レンズのシャッターは電子式で、非常に静かである。カメラの重量がそこそこあることとこの静かなレンズシャッターにより、ブレの少ない写真を得ることが出来る。
カメラ全体はこの頃のマミヤのカメラに共通しているが、プラスチック製で使い込むとテカテカになる。自動露出ができるが、露出計が空の明るさの影響を受けやすいので、露出時はカメラを少し下に向けてAEロックすると良い(この露出計の特性はのちのマミヤ7では改善している)。レンズ交換時は、ボディ底部にあるノブを回しフィルム直前にある遮光幕を引き出してレンズを外す。遮光幕が出ていないとレンズを外すボタンがロックされて押せないし、遮光幕が出たままだとシャッターが切れないというフールプルーフ機構が備わっている。
交換レンズ
専用の交換レンズは3本がラインナップされた。
Mamiya G50mmF4L
Mamiya G75mmF3.5L
Mamiya G150mmF4.5L
どのレンズも小柄で取り回しはしやすい。広角レンズの50mmは、マウント機構内に後玉を収めるため、ビオゴン型とされる構成だが少しレトロフォーカスっぽくなっていて前玉が大きく後玉が小さい設計になっている。これにより、この50mmレンズを付けていても沈胴できるようになっている。
レンズが3本であり、独自マウントゆえ社外品も存在しないためコレクションは比較的容易であるが、電子シャッターを備えたレンズであり、壊れると修理や他のマウントへの換装が困難なので、その点は覚悟が要ると思う。
以下に各レンズの撮影例を挙げるが、カメラを手放して久しいので、古い写真かつスキャン後のリサイズも小さいものが多い。スキャンし直すのも手間なので小さいままで掲載する。
●Mamiya G50mmF4L
対角画角76度の広角レンズで、35mm判では28mm相当である。二眼レフのCシリーズの最広角が55mmであり、それより広角になったので両方を持っているとこの5mmの差は大きいと感じる。
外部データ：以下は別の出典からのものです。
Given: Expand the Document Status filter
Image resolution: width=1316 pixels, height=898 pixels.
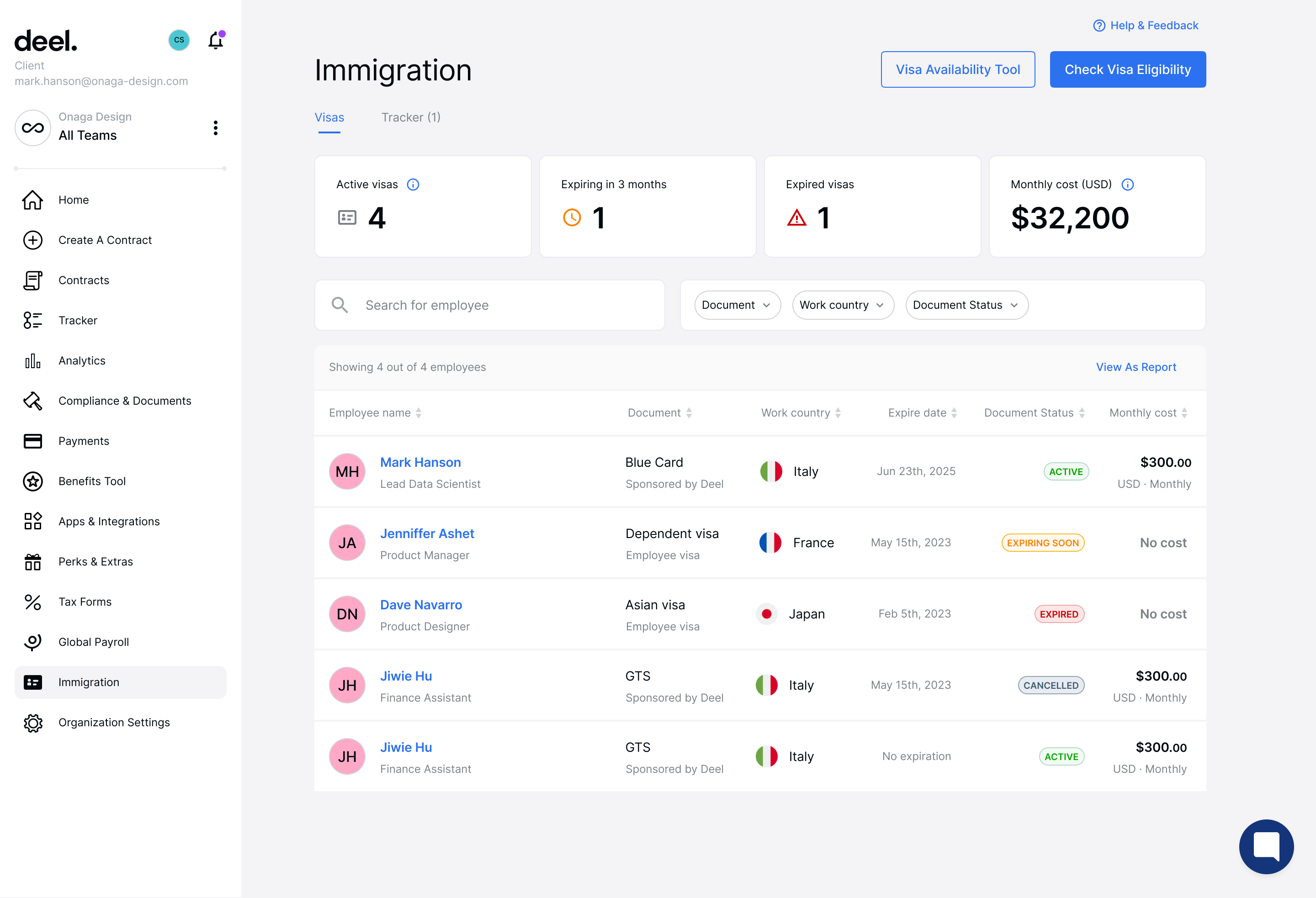Looking at the screenshot, I should point(966,305).
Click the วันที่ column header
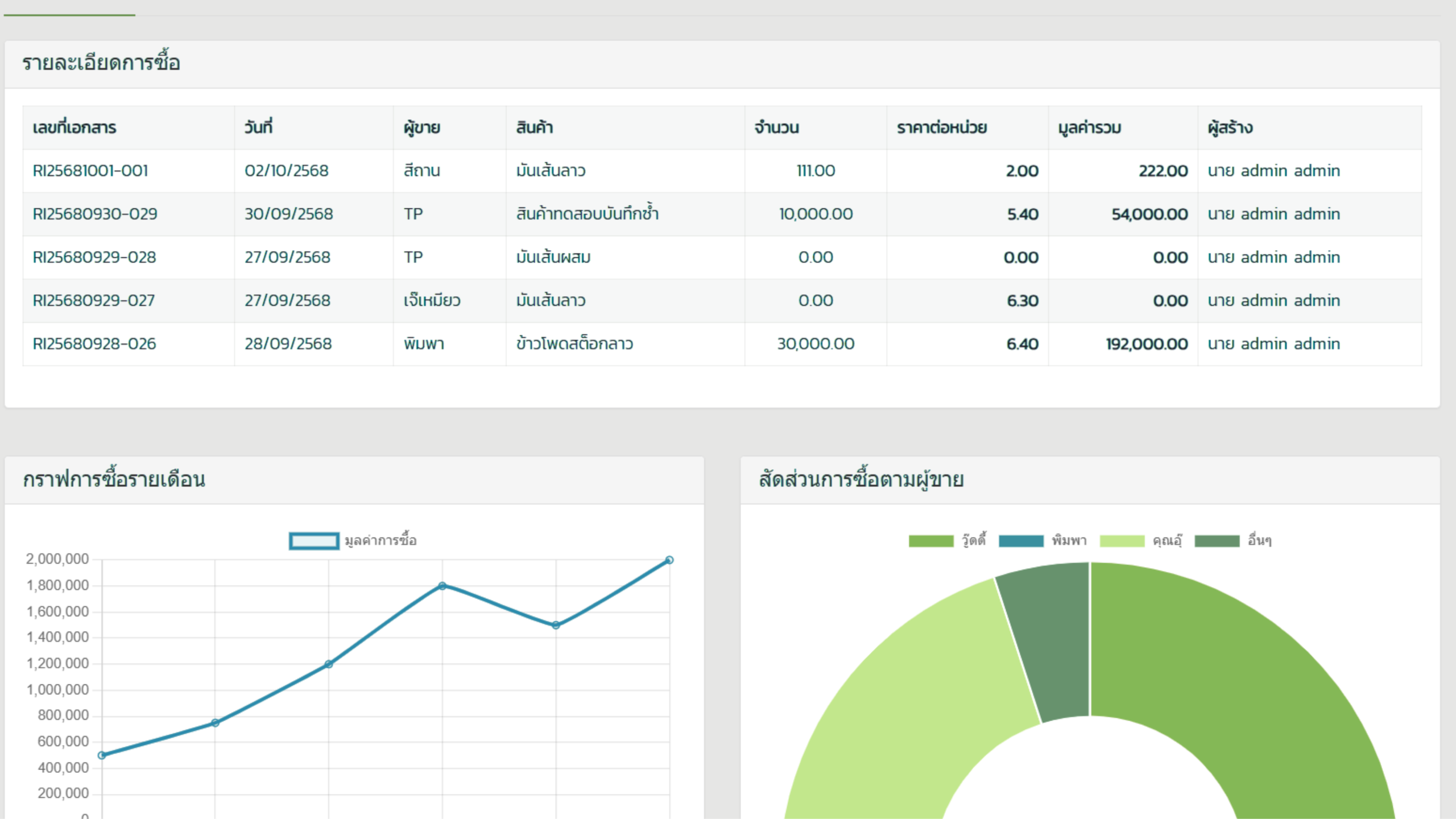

精細な描写で良いレンズである。
●Mamiya G75mmF3.5L
対角画角56度の標準レンズで、35mm判では40mm相当である。35mm判の標準レンズより少し広い画角は使いやすい。
●Mamiya G150mmF4.5L
対角画角30度の中望遠レンズで35mm判では80mm相当である。レンジファインダー機で中望遠レンズを使う時、ほとんどのカメラでは視野枠が小さくなるだけで、画面全体から小さな被写体を切り取る作業になるし、被写界深度も浅くピント合わせが難しくなるから、このくらいのレンズが限界なのだろう。描写はシャープで良いが、あまり使わなかった。
おわりに
Mamiya 6MFは従来の蛇腹折り畳み式のカメラよりは大柄だし、外観も実用一辺倒でいかにも仕事カメラという感じがあり、クラシックカメラ趣味の延長としては少し方向性が違うのかも知れないが、よく写る3本のレンズと共に、使い勝手がよいカメラだ。近年、このような中判カメラはすごく高騰していて、電子式のカメラゆえに壊れたら修理が困難で、なかなか手が出にくいと思うが、良い出会いがあって価格に納得できるなら使ってみて損はないと思う。